| Extract to read |
====

683804 - 2x regression with JM+TI compared to JM+TM on the darkroom subtest of kraken

Reporter

Description

•

13 years ago

http://www.extremetech.com/computing/94532-firefox-9-javascript-performance-improved-by-20-30-with-type-inference has TI+JM at 2.32 times as slow. The difference between the two is about 250ms, or about 10% of total kraken time.

Andrew McCreight [:mccr8]

Comment 1

•

13 years ago

From my reading of this article, it sounded like they may have used Nightly and just disabled Type Inference, which I presume has some different performance characteristics compared to TM+JM prior to the TI landing. I'm not really sure.

Boris Zbarsky [:bzbarsky]

Reporter

Comment 2

•

13 years ago

Unless the argument is that nightly with TI disabled is a lot faster than pre-landing TM+JM was on this test _and_ is faster than TI+JM on this test, comment 1 doesn't really make sense to me.... For what it's worth, http://arewefastyet.com/?a=b&view=breakdown shows the same thing: TI+JM is at 800ms while TM+JM+profiling is at about 400ms.

Andrew McCreight [:mccr8]

Comment 3

•

13 years ago

Oops! Yes, I was confused.

David Mandelin [:dmandelin]

Comment 4

•

13 years ago

My machine, darkroom: Firefox 6 234.9 Nightly 551.1

David Mandelin [:dmandelin]

Updated

•

13 years ago

Whiteboard: js-triage-needed

Onno

Comment 5

•

13 years ago

I can confirm this as well with Nightly of sep. 8: Darkroom on Kraken 1.1: Firefox 6: 363.1 Nightly: 789.0 (No complaints though: overall score went from 10465 to 5479; a 90% improvement!) Beside this, Gaussian Blur is also slower: Firefox 6: 783.9 Nightly: 994.3

Boris Zbarsky [:bzbarsky]

Reporter

Comment 6

•

13 years ago

> (No complaints though: overall score went from 10465 to 5479; a 90% improvement!) I _have_ to comment on this. When computing change percentages, they're always percentages of the _old_ number. So this is a 48% improvement. A 90% improvement would have been the score going to 1047 (aka a 10x speedup).

Jan de Mooij [:jandem]

Comment 7

•

13 years ago

According to Instruments we spend 10% of the time in TypeMonitorResult. I'll try to find out why.. Gaussian Blur needs CSE/GVN. Hard to do in JM but IonMonkey will have this optimization.

Jan de Mooij [:jandem]

Comment 8

•

13 years ago

OK so the problem is that we call Math.log and Math.pow from inlined functions like this: function FastLog2(x) { return Math.log(x) / Math.LN2; } The IC is disabled for the Math.log call because "we can't recompile them yet". If I comment out the f.regs.inlined() check (unsafe of course) we are like 300 ms faster... Brian, how hard is it to fix this?

====

| Material provided |
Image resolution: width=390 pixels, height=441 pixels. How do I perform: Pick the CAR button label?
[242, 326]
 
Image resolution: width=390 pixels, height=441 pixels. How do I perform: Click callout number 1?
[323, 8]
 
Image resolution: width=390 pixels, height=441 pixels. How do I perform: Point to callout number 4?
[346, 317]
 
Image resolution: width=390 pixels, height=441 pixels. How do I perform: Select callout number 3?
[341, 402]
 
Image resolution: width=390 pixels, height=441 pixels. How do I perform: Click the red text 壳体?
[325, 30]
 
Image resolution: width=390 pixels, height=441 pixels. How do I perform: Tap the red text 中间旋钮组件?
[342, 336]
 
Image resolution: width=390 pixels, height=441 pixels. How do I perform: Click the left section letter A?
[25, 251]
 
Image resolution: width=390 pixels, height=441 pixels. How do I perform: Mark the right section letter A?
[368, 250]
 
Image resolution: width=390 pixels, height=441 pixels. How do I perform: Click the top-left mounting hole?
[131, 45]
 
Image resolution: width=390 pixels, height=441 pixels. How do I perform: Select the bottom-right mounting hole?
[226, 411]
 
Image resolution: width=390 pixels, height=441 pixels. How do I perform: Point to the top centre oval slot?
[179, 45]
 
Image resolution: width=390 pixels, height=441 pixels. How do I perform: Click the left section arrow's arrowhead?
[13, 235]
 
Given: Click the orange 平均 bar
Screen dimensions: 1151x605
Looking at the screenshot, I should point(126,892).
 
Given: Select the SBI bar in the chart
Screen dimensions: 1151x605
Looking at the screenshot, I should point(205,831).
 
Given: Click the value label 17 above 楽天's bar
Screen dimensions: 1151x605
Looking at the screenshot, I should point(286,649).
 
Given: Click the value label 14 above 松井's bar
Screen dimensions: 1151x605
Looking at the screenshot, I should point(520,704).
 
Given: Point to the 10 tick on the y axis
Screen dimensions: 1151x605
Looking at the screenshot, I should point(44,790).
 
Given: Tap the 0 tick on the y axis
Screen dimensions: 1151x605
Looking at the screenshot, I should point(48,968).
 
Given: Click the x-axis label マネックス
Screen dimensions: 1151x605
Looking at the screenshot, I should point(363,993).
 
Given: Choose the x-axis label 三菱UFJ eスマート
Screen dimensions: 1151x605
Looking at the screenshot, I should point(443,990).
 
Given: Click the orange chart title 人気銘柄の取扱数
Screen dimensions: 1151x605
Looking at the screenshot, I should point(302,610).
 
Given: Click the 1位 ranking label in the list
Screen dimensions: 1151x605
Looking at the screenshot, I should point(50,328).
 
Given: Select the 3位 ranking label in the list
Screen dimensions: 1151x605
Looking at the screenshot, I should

====

| Tasks and exercises |
1: Decide whether each statement agrees with the darkroom regression thread above. Answer yes or no, and quote the deciding words from the thread. (a) Comment 6 calls the change in overall score a 48% improvement. (b) On David Mandelin's machine, darkroom took longer in Firefox 6 than in Nightly. (c) The IC is disabled for the Math.log call.
2: Go on with the darkroom regression thread, beginning after its final sentence.

| Answer list |
1:
(a) Yes: "So this is a 48% improvement."
(b) No: "Firefox 6 234.9 Nightly 551.1"
(c) Yes: "The IC is disabled for the Math.log call"

2:
Brian Hackett [Laid off!]

Assignee

Comment 9

•

13 years ago

I think the main issue is that when expanding inline frames we can kick a frame into the interpreter while retaining jitcode for the (outer) script making the call. This doesn't work right when the recompiler steals native stubs, as it will patch up jumps in the stub without fixing the jumps entering the code. It would need to make sure to reset the IC when stealing the stub, but this should not be hard. The same would also apply to getter ICs, for which recompilation works the same way as native ICs and which are also disabled for inline frames.

Brian Hackett [Laid off!]

Assignee

Comment 10

•

13 years ago

Fix allowing native and getter ICs to be generated for inline frames. Takes my darkroom time from 640 to 400 (-mjp is about 300). http://hg.mozilla.org/projects/jaegermonkey/rev/323595f354b1

Whiteboard: js-triage-needed → fixed-in-jaegermonkey

Brian Hackett [Laid off!]

Assignee

Updated

•

13 years ago

Whiteboard: fixed-in-jaegermonkey

Brian Hackett [Laid off!]

Assignee

Comment 11

•

13 years ago

This was causing crashes and didn't make it into Firefox 9. It also hurts some of the Peacekeeper tests, such as stringDetect.

Blocks: 691314

David Mandelin [:dmandelin]

Comment 12

•

13 years ago

(In reply to Brian Hackett from comment #11) > This was causing crashes and didn't make it into Firefox 9. It also hurts > some of the Peacekeeper tests, such as stringDetect. Just to make things clear, did the patch hurt stringDetect, or does not having the patch hurt stringDetect?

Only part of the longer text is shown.